Need Help Solving DDP Connection Failures

TheVictor_777 · March 11, 2024, 7:52pm

Hello, I have been trying for weeks now to use DDP as a PyTorch training accelerator. Unfortunately, I have been met with a wall of failures. I am trying to run PyTorch’s DDP multi-node example, but with no success. I execute the following on my nodes:

TP_SOCKET_IFNAME=<Socket> NCCL_SOCKET_IFNAME=<Socket> GLOO_SOCKET_IFNAME=<Socket> time torchrun --nnodes=2 --nproc-per-node=1 --master-addr=<Master Address> --node_rank=<0 to 1> --master-port=7777 --start-method=spawn multinode.py 50 10

So far, I have experienced a barrage of failures. First, I discovered that I forgot to open port 7777 to TCP on both nodes.

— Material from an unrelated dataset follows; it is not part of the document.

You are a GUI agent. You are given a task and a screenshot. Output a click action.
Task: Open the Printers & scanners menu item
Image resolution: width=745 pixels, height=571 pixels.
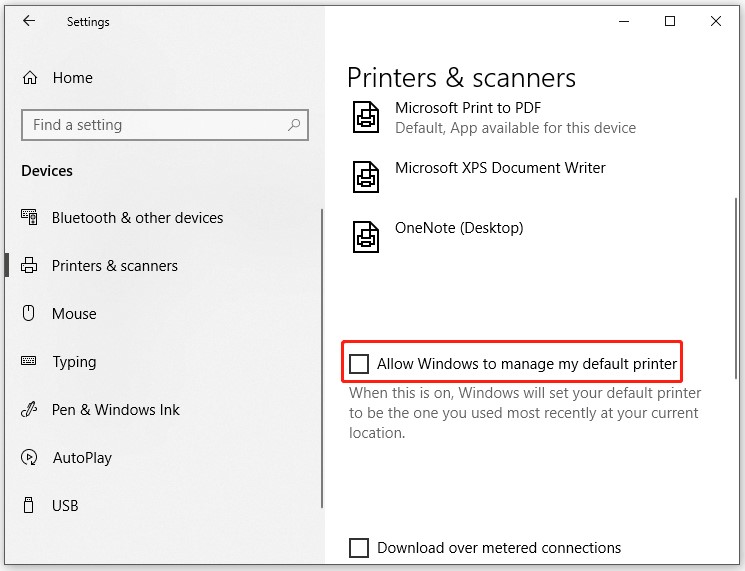click(114, 266)
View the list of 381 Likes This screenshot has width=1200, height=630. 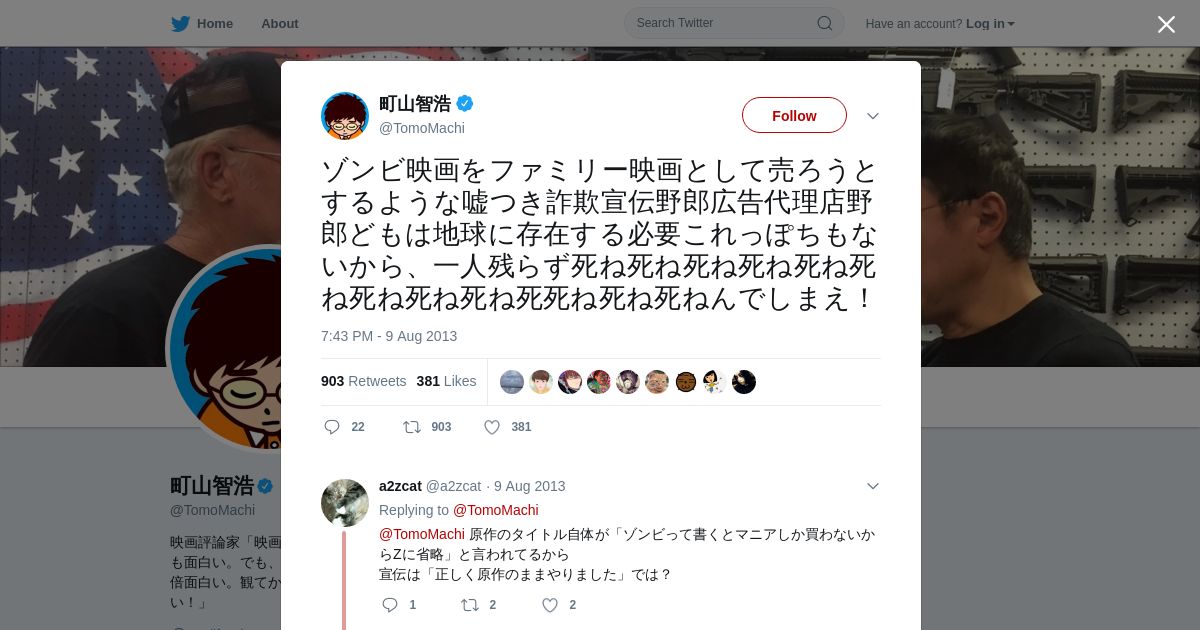[x=446, y=381]
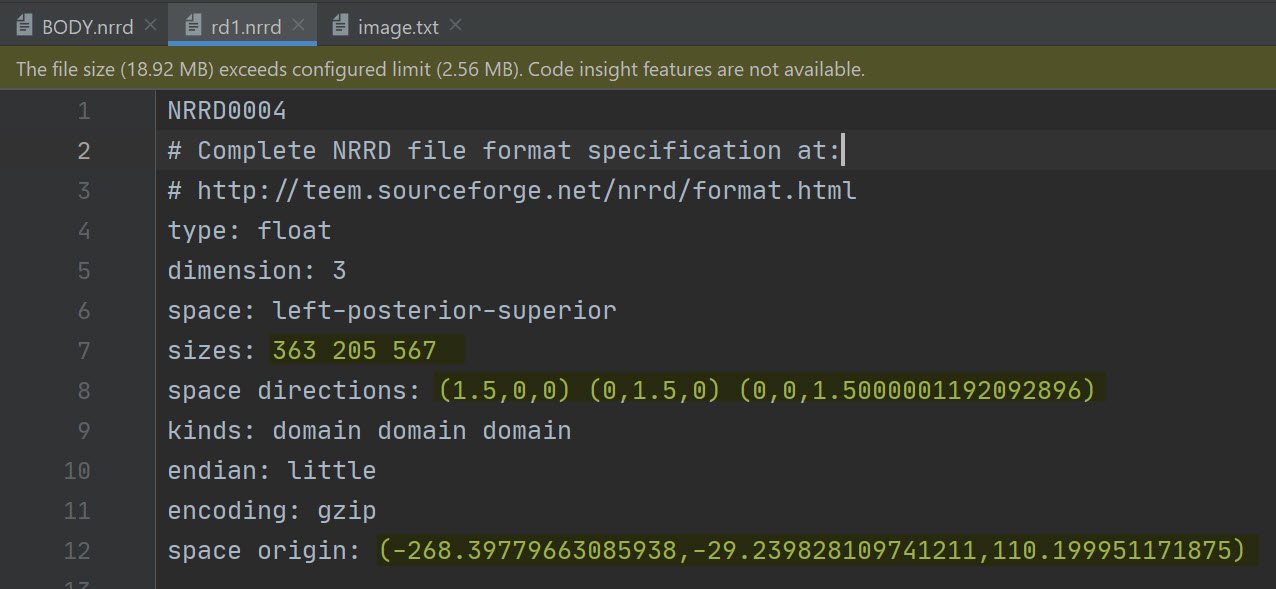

With that done, the client now spits this out while the server waits:

Traceback (most recent call last):
  File "/home/<User>/.local/bin/torchrun", line 8, in <module>
    sys.exit(main())
             ^^^^^^
  File "/home/<User>/.local/lib/python3.12/site-packages/torch/distributed/elastic/multiprocessing/errors/__init__.py", line 347, in wrapper
    return f(*args, **kwargs)
           ^^^^^^^^^^^^^^^^^^
  File "/home/<User>/.local/lib/python3.12/site-packages/torch/distributed/run.py", line 812, in main
    run(args)
  File "/home/<User>/.local/lib/python3.12/site-packages/torch/distributed/run.py", line 803, in run
    elastic_launch(
  File "/home/<User>/.local/lib/python3.12/site-packages/torch/distributed/launcher/api.py", line 135, in __call__
    return launch_agent(self._config, self._entrypoint, list(args))
           ^^^^^^^^^^^^^^^^^^^^^^^^^^^^^^^^^^^^^^^^^^^^^^^^^^^^^^^^
  File "/home/<User>/.local/lib/python3.12/site-packages/torch/distributed/launcher/api.py", line 259, in launch_agent
    result = agent.run()
             ^^^^^^^^^^^
  File "/home/<User>/.local/lib/python3.12/site-packages/torch/distributed/elastic/metrics/api.py", line 123, in wrapper
    result = f(*args, **kwargs)
             ^^^^^^^^^^^^^^^^^^
  File "/home/<User>/.local/lib/python3.12/site-packages/torch/distributed/elastic/agent/server/api.py", line 727, in run
    result = self._invoke_run(role)
             ^^^^^^^^^^^^^^^^^^^^^^
  File "/home/<User>/.local/lib/python3.12/site-packages/torch/distributed/elastic/agent/server/api.py", line 862, in _invoke_run
    self._initialize_workers(self._worker_group)
  File "/home/<User>/.local/lib/python3.12/site-packages/torch/distributed/elastic/metrics/api.py", line 123, in wrapper
    result = f(*args, **kwargs)
             ^^^^^^^^^^^^^^^^^^
  File "/home/<User>/.local/lib/python3.12/site-packages/torch/distributed/elastic/agent/server/api.py", line 699, in _initialize_workers
    self._rendezvous(worker_group)
  File "/home/<User>/.local/lib/python3.12/site-packages/torch/distributed/elastic/metrics/api.py", line 123, in wrapper
    result = f(*args, **kwargs)
             ^^^^^^^^^^^^^^^^^^
  File "/home/<User>/.local/lib/python3.12/site-packages/torch/distributed/elastic/agent/server/api.py", line 542, in _rendezvous
    store, group_rank, group_world_size = spec.rdzv_handler.next_rendezvous()
                                          ^^^^^^^^^^^^^^^^^^^^^^^^^^^^^^^^^^^
  File "/home/<User>/.local/lib/python3.12/site-packages/torch/distributed/elastic/rendezvous/static_tcp_rendezvous.py", line 55, in next_rendezvous
    self._store = TCPStore(  # type: ignore[call-arg]
                  ^^^^^^^^^^^^^^^^^^^^^^^^^^^^^^^^^^^
torch.distributed.DistNetworkError: Connection reset by peer
Command exited with non-zero status 1
1.92user 0.49system 0:01.96elapsed 123%CPU (0avgtext+0avgdata 378640maxresident)k
0inputs+8outputs (0major+51822minor)pagefaults 0swaps

By using ‘nc’ to test the port functionality on both nodes, I have confirmed that both PCs can connect to each other through port 7777. What could possibly be wrong? Any help is greatly appreciated!